WORK REQUIRED:
Rewrite the records below as a Markdown table with the columns Row and Line, giving each non-blank line its own row number. Omit blank lines.

===

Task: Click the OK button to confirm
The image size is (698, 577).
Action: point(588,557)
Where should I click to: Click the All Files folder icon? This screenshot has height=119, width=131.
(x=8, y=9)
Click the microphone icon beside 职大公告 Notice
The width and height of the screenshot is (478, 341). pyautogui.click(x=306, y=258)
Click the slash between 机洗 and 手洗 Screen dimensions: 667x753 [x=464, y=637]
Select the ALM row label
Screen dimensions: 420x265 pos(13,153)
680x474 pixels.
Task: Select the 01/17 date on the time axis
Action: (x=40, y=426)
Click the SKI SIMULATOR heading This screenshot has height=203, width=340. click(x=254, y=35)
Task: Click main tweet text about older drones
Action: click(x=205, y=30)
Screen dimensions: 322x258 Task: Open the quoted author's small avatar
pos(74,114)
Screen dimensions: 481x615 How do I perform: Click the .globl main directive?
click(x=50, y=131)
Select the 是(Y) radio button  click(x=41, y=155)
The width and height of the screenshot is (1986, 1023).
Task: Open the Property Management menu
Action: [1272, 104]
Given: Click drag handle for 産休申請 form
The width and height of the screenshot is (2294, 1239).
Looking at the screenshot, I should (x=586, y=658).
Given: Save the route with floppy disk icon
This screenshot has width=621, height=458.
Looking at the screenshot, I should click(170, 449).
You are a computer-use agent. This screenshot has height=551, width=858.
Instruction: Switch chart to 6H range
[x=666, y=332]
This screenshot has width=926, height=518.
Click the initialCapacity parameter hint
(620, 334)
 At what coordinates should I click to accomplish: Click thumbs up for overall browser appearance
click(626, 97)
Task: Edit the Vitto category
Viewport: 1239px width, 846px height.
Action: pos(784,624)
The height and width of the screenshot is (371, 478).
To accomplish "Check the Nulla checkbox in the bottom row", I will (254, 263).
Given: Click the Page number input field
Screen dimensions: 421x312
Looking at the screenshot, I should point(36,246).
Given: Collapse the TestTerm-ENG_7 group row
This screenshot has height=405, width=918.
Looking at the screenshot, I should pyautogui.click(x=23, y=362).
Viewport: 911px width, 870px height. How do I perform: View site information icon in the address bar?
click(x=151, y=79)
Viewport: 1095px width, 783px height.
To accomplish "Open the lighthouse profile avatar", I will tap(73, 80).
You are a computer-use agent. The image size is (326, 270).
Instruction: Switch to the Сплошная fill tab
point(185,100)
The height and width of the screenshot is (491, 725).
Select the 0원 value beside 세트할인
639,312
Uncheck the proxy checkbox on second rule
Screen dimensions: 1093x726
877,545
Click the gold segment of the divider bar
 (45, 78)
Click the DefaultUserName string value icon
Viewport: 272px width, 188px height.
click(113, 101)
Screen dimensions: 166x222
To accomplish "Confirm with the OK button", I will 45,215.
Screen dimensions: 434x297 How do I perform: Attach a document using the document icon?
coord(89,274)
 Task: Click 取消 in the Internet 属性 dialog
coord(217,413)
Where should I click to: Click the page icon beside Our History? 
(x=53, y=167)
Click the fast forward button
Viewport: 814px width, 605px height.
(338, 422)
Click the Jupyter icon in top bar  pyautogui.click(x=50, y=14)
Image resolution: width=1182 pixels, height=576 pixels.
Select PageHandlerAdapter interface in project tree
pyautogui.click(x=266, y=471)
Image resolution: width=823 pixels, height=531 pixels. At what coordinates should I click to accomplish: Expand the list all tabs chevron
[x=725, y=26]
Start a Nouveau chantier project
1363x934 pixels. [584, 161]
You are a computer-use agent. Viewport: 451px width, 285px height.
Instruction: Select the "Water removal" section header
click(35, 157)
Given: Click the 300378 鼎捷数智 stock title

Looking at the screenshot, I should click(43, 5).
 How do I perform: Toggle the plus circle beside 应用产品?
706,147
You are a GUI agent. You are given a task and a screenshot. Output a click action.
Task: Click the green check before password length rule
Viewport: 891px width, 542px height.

===

WRITTEN ANSWER:
| Row | Line |
|---|---|
| 1 | Task: Click the OK button to confirm |
| 2 | The image size is (698, 577). |
| 3 | Action: point(588,557) |
| 4 | Where should I click to: Click the All Files folder icon? This screenshot has height=119, width=131. |
| 5 | (x=8, y=9) |
| 6 | Click the microphone icon beside 职大公告 Notice |
| 7 | The width and height of the screenshot is (478, 341). pyautogui.click(x=306, y=258) |
| 8 | Click the slash between 机洗 and 手洗 Screen dimensions: 667x753 [x=464, y=637] |
| 9 | Select the ALM row label |
| 10 | Screen dimensions: 420x265 pos(13,153) |
| 11 | 680x474 pixels. |
| 12 | Task: Select the 01/17 date on the time axis |
| 13 | Action: (x=40, y=426) |
| 14 | Click the SKI SIMULATOR heading This screenshot has height=203, width=340. click(x=254, y=35) |
| 15 | Task: Click main tweet text about older drones |
| 16 | Action: click(x=205, y=30) |
| 17 | Screen dimensions: 322x258 Task: Open the quoted author's small avatar |
| 18 | pos(74,114) |
| 19 | Screen dimensions: 481x615 How do I perform: Click the .globl main directive? |
| 20 | click(x=50, y=131) |
| 21 | Select the 是(Y) radio button  click(x=41, y=155) |
| 22 | The width and height of the screenshot is (1986, 1023). |
| 23 | Task: Open the Property Management menu |
| 24 | Action: [1272, 104] |
| 25 | Given: Click drag handle for 産休申請 form |
| 26 | The width and height of the screenshot is (2294, 1239). |
| 27 | Looking at the screenshot, I should (x=586, y=658). |
| 28 | Given: Save the route with floppy disk icon |
| 29 | This screenshot has width=621, height=458. |
| 30 | Looking at the screenshot, I should click(170, 449). |
| 31 | You are a computer-use agent. This screenshot has height=551, width=858. |
| 32 | Instruction: Switch chart to 6H range |
| 33 | [x=666, y=332] |
| 34 | This screenshot has width=926, height=518. |
| 35 | Click the initialCapacity parameter hint |
| 36 | (620, 334) |
| 37 |  At what coordinates should I click to accomplish: Click thumbs up for overall browser appearance |
| 38 | click(626, 97) |
| 39 | Task: Edit the Vitto category |
| 40 | Viewport: 1239px width, 846px height. |
| 41 | Action: pos(784,624) |
| 42 | The height and width of the screenshot is (371, 478). |
| 43 | To accomplish "Check the Nulla checkbox in the bottom row", I will (254, 263). |
| 44 | Given: Click the Page number input field |
| 45 | Screen dimensions: 421x312 |
| 46 | Looking at the screenshot, I should point(36,246). |
| 47 | Given: Collapse the TestTerm-ENG_7 group row |
| 48 | This screenshot has height=405, width=918. |
| 49 | Looking at the screenshot, I should pyautogui.click(x=23, y=362). |
| 50 | Viewport: 911px width, 870px height. How do I perform: View site information icon in the address bar? |
| 51 | click(x=151, y=79) |
| 52 | Viewport: 1095px width, 783px height. |
| 53 | To accomplish "Open the lighthouse profile avatar", I will tap(73, 80). |
| 54 | You are a computer-use agent. The image size is (326, 270). |
| 55 | Instruction: Switch to the Сплошная fill tab |
| 56 | point(185,100) |
| 57 | The height and width of the screenshot is (491, 725). |
| 58 | Select the 0원 value beside 세트할인 |
| 59 | 639,312 |
| 60 | Uncheck the proxy checkbox on second rule |
| 61 | Screen dimensions: 1093x726 |
| 62 | 877,545 |
| 63 | Click the gold segment of the divider bar |
| 64 |  (45, 78) |
| 65 | Click the DefaultUserName string value icon |
| 66 | Viewport: 272px width, 188px height. |
| 67 | click(113, 101) |
| 68 | Screen dimensions: 166x222 |
| 69 | To accomplish "Confirm with the OK button", I will 45,215. |
| 70 | Screen dimensions: 434x297 How do I perform: Attach a document using the document icon? |
| 71 | coord(89,274) |
| 72 |  Task: Click 取消 in the Internet 属性 dialog |
| 73 | coord(217,413) |
| 74 | Where should I click to: Click the page icon beside Our History?  |
| 75 | (x=53, y=167) |
| 76 | Click the fast forward button |
| 77 | Viewport: 814px width, 605px height. |
| 78 | (338, 422) |
| 79 | Click the Jupyter icon in top bar  pyautogui.click(x=50, y=14) |
| 80 | Image resolution: width=1182 pixels, height=576 pixels. |
| 81 | Select PageHandlerAdapter interface in project tree |
| 82 | pyautogui.click(x=266, y=471) |
| 83 | Image resolution: width=823 pixels, height=531 pixels. At what coordinates should I click to accomplish: Expand the list all tabs chevron |
| 84 | [x=725, y=26] |
| 85 | Start a Nouveau chantier project |
| 86 | 1363x934 pixels. [584, 161] |
| 87 | You are a computer-use agent. Viewport: 451px width, 285px height. |
| 88 | Instruction: Select the "Water removal" section header |
| 89 | click(35, 157) |
| 90 | Given: Click the 300378 鼎捷数智 stock title |
| 91 | Looking at the screenshot, I should click(43, 5). |
| 92 |  How do I perform: Toggle the plus circle beside 应用产品? |
| 93 | 706,147 |
| 94 | You are a GUI agent. You are given a task and a screenshot. Output a click action. |
| 95 | Task: Click the green check before password length rule |
| 96 | Viewport: 891px width, 542px height. |